The application of SLP profiling to tackle the illegal laundering of birds of prey during the 1990s is widely regarded as one of the most successful examples of the use of a forensic technique to investigate UK wildlife crime. It also led to new legislation being introduced to facilitate the collection of samples to undertake identity or ancestry checks. The success of DNA profiling was dependent on three key aspects of the BRS; birds were individually and uniquely identifiable by numbered leg-rings or microchips, the physical location of individual birds was known, and information on all the declared familial relationships was available. Unfortunately, in 2008 (2009 in Scotland and Wales) the government reduced registration controls on peregrines kept in captivity in Great Britain. This effectively made it substantially more difficult for the statutory agencies to locate birds suspected of being taken from the wild once they had been sold or moved on by the breeder. Without this audit trail the value of DNA profiling in enforcement has been severely hampered. Concerningly, the last two decades have seen a significant rise in the sport of falcon racing in the Middle East which has again created an increased demand for peregrines and other falcons. Unsurprisingly, this has led to a substantial increase in UK prices, with female peregrines fetching £5,000 or more.
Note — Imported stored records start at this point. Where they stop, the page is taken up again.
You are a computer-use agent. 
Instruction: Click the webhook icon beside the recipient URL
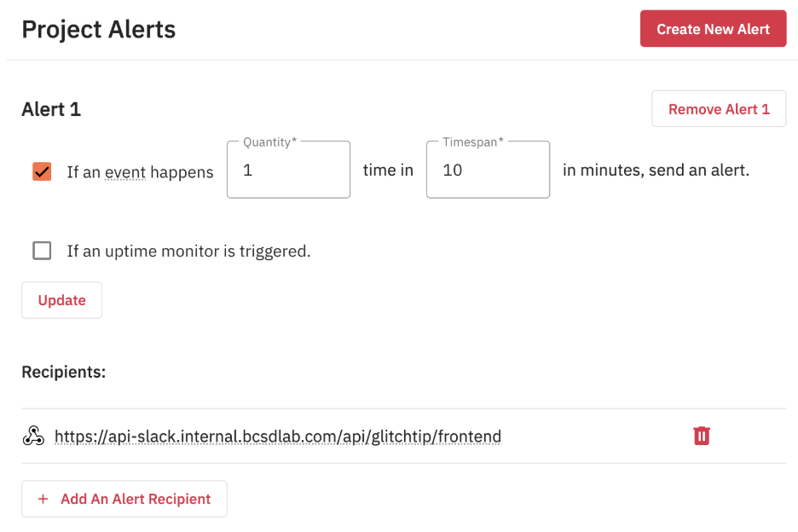click(33, 437)
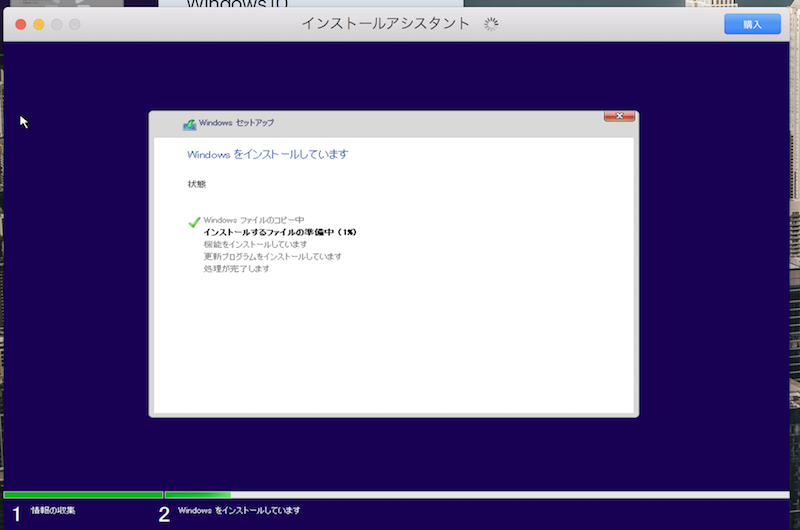Select step 1 情報の収集 label
Viewport: 800px width, 530px height.
tap(52, 511)
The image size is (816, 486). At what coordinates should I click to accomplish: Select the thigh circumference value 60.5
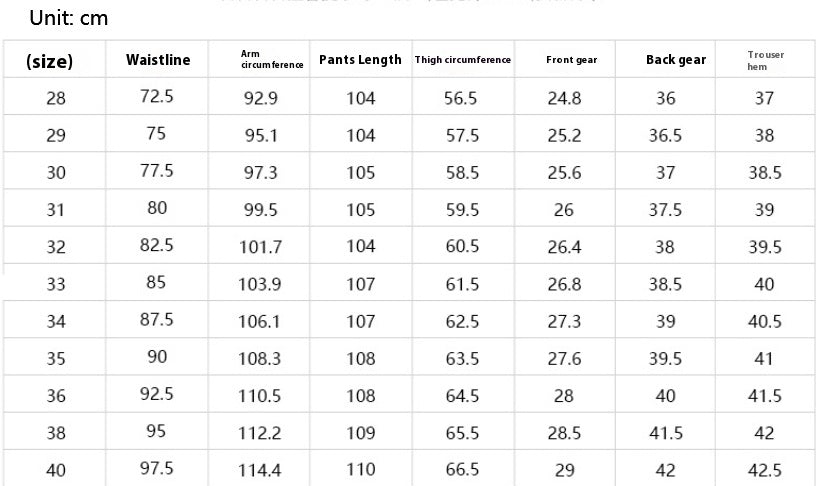click(462, 247)
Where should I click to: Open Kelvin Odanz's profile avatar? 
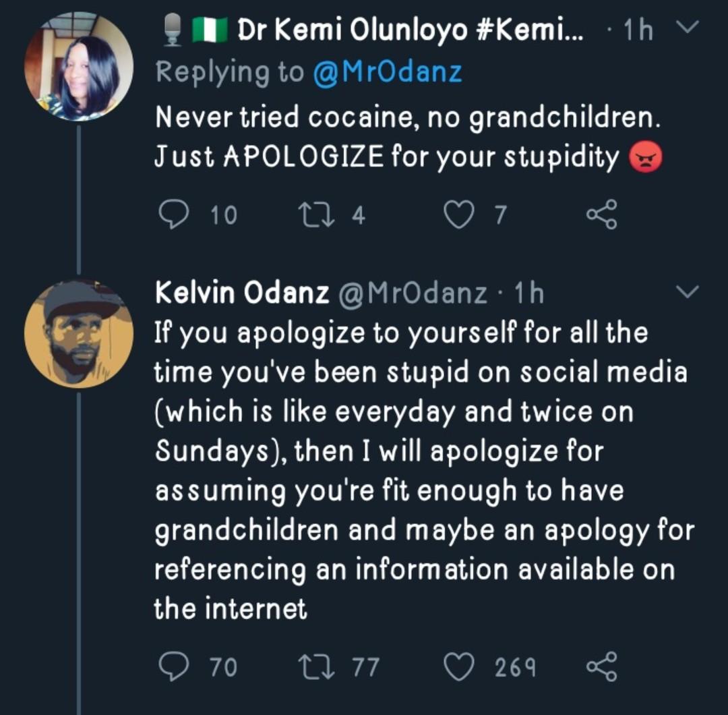(79, 333)
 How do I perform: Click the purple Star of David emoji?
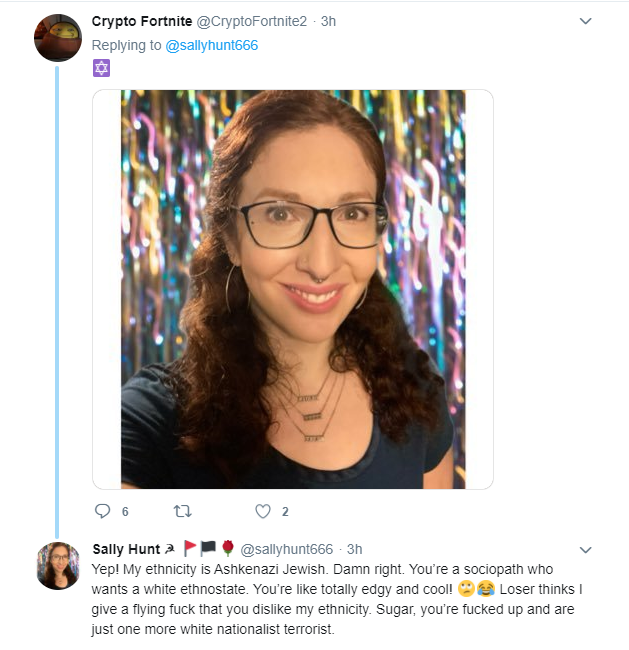101,68
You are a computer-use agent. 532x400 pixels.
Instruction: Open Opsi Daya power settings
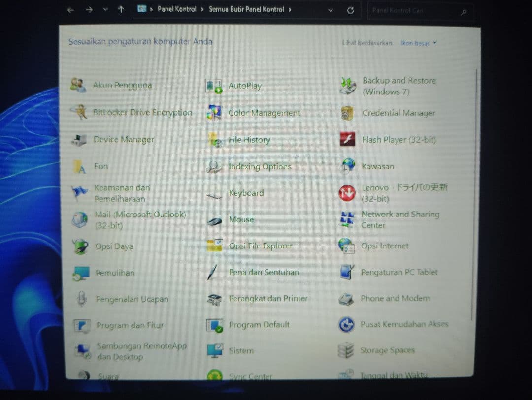(114, 246)
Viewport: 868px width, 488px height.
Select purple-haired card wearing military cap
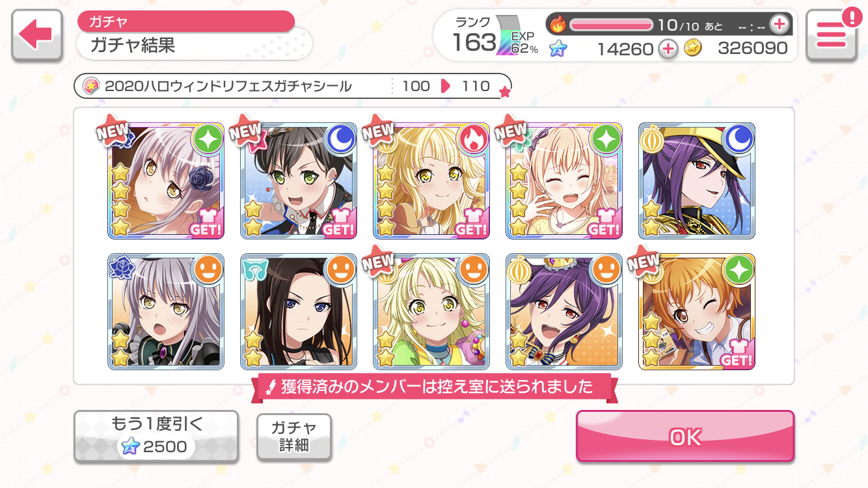point(697,180)
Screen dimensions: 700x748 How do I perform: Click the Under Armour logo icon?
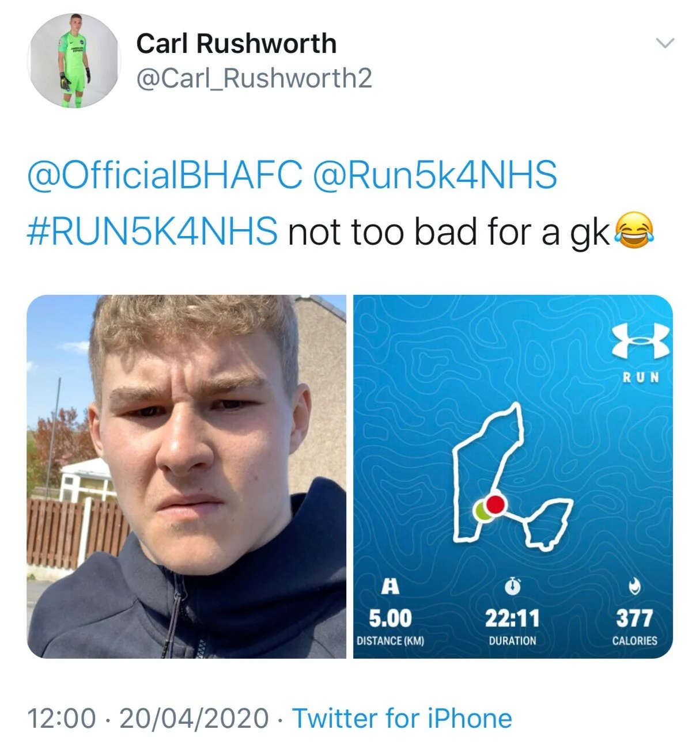641,341
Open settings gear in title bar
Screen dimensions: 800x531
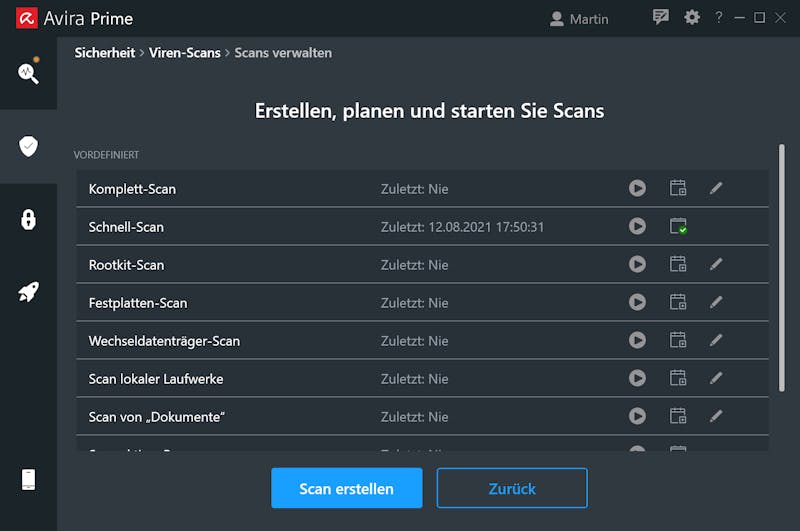pyautogui.click(x=691, y=18)
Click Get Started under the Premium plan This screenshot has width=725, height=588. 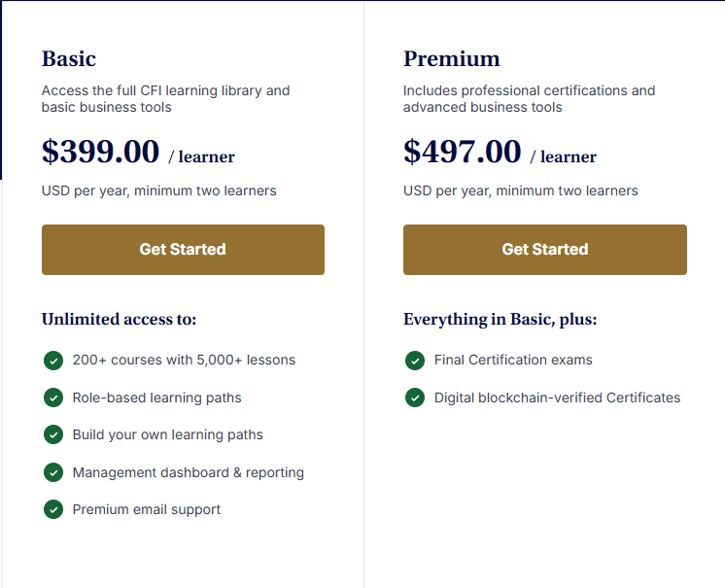pos(545,250)
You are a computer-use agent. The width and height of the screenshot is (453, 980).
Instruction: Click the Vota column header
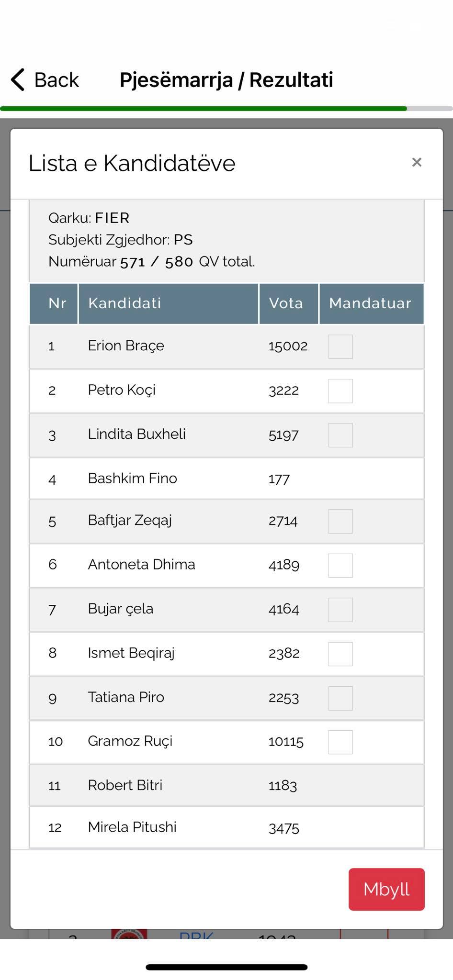point(288,303)
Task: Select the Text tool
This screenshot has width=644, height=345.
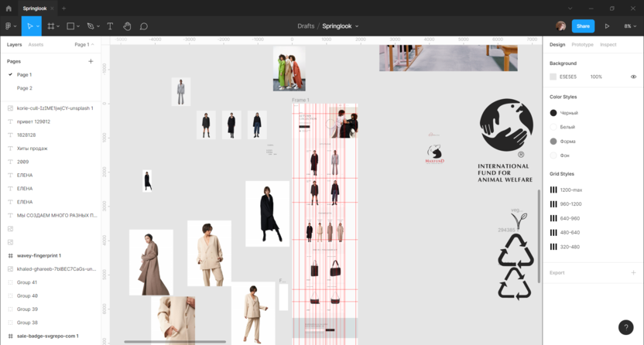Action: pos(110,26)
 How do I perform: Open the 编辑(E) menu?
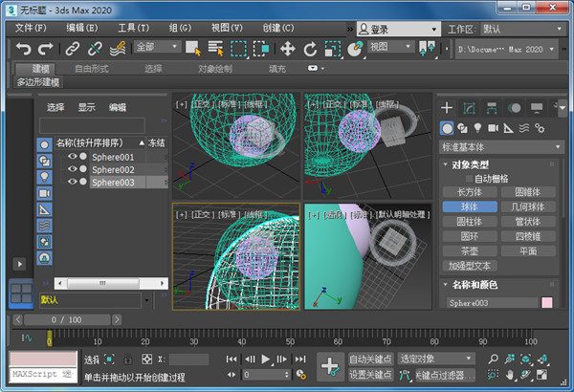click(81, 28)
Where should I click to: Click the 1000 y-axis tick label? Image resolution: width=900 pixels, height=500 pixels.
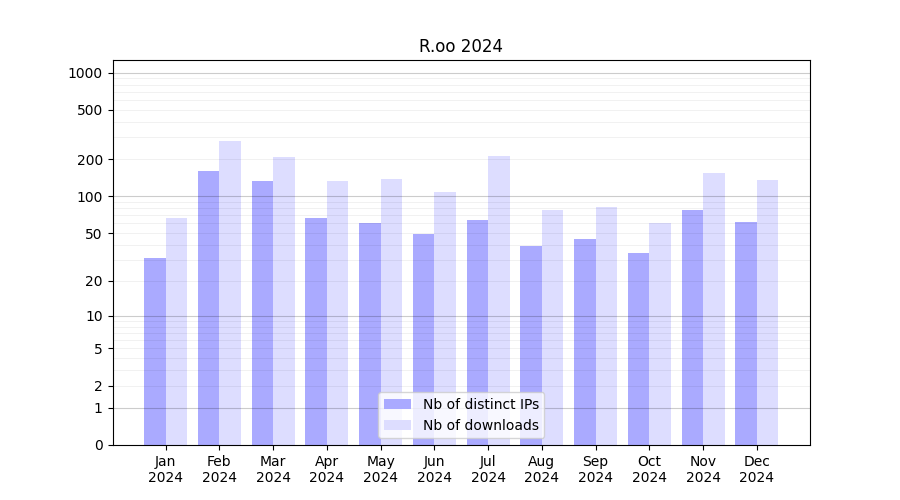[85, 73]
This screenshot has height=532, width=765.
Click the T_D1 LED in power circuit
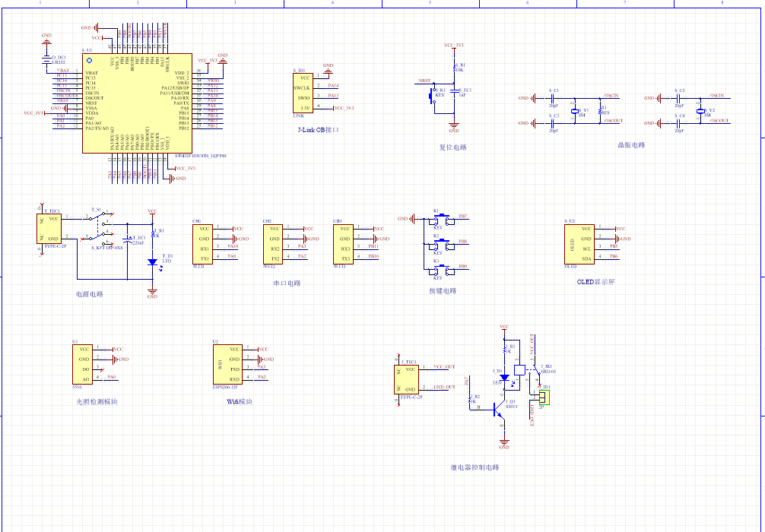coord(152,261)
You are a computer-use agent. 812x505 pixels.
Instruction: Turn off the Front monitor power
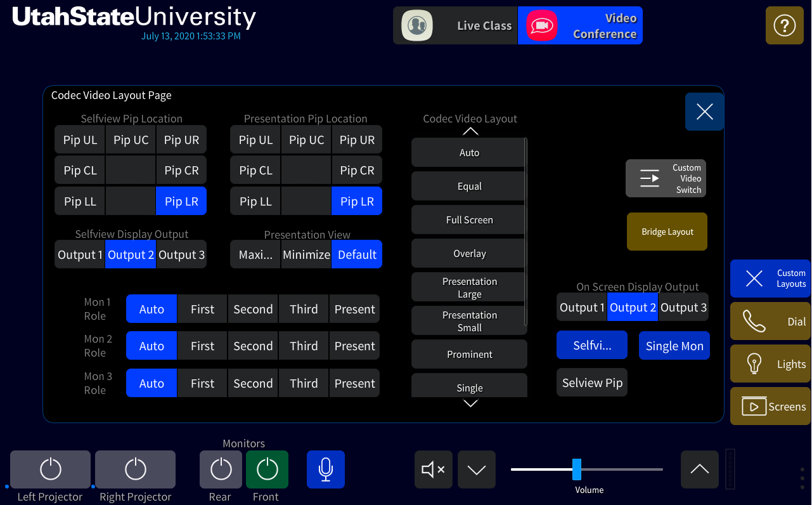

Around 2008, about 350 peregrines were declared captive bred each year, about the same number as the 1990s. Some ten years on this had more than doubled, and hundreds of these birds were being exported outside the EU. In the UK, eggs and chicks continue to be taken from some wild peregrine nests, so there seems little doubt that an unknown percentage of birds declared as captive bred are in reality illegally taken from the wild. Consequently, there is a need for DNA testing on captive breeding claims of those suspected of illegally dealing in wild taken birds, in conjunction with an annual program of random checks, akin to the work undertaken in 1996. This work needs to be focussed on the period shortly after birds are hatched and before they are sold or moved on. This approach would provide a strong deterrent for those illegally dealing in falcons and allow some assessment of the scale of the problem. Having validated, highly discriminating and cost-effective DNA profiling methods to assess the legitimacy of captive breeding claims will be a vital component of any such work and the STR markers reported for the first time here will provide the basis of such tests.